Stored data:
##############################

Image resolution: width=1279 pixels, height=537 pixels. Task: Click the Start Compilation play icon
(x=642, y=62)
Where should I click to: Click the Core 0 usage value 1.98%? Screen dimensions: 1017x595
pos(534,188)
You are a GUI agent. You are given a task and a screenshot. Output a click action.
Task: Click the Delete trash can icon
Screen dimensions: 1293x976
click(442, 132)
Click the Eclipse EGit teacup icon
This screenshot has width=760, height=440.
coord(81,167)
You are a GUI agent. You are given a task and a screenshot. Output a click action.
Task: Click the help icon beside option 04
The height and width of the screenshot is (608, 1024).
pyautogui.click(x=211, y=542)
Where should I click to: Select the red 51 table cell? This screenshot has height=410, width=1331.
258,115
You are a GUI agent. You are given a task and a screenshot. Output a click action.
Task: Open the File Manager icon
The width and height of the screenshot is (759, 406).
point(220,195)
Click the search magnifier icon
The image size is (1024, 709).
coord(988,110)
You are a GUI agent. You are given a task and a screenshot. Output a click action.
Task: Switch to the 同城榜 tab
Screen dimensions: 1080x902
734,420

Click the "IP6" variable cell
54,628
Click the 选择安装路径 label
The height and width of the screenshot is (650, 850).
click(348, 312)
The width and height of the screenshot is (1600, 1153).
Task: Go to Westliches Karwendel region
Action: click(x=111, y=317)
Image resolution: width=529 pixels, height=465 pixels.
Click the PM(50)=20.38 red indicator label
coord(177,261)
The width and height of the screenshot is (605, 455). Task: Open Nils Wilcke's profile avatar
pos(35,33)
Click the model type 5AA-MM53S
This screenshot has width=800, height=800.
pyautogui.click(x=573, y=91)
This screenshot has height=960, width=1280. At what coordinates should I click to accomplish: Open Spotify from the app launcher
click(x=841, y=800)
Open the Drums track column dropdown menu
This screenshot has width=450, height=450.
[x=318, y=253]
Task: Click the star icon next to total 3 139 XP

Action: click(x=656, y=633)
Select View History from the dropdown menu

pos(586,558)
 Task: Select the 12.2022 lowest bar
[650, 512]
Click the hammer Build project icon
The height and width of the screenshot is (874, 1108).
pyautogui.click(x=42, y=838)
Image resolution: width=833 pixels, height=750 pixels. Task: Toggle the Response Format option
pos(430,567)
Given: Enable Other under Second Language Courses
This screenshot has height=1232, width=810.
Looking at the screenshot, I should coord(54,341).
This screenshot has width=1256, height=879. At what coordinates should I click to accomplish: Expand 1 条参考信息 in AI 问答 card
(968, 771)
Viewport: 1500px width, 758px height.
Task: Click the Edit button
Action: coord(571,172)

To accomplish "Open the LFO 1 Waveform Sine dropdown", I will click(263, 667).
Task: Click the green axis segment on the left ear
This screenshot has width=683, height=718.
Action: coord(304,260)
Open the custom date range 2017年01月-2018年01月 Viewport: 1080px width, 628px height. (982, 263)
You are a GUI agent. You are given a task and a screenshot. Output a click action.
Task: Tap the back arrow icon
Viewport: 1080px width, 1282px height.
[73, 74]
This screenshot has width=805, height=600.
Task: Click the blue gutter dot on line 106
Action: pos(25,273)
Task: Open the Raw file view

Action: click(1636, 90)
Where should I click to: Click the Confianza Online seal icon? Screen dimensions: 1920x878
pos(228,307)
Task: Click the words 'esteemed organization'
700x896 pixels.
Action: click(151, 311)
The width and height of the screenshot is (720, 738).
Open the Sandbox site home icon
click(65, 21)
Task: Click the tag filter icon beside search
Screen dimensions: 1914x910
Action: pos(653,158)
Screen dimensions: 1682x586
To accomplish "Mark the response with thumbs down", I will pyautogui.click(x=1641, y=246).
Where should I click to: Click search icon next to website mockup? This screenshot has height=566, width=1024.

##############################

- _TASK TO CARRY OUT_
Where a line of the records above holds the word "search", count it; give the total as a single number and nothing else.

- _TASK RESPONSE_
3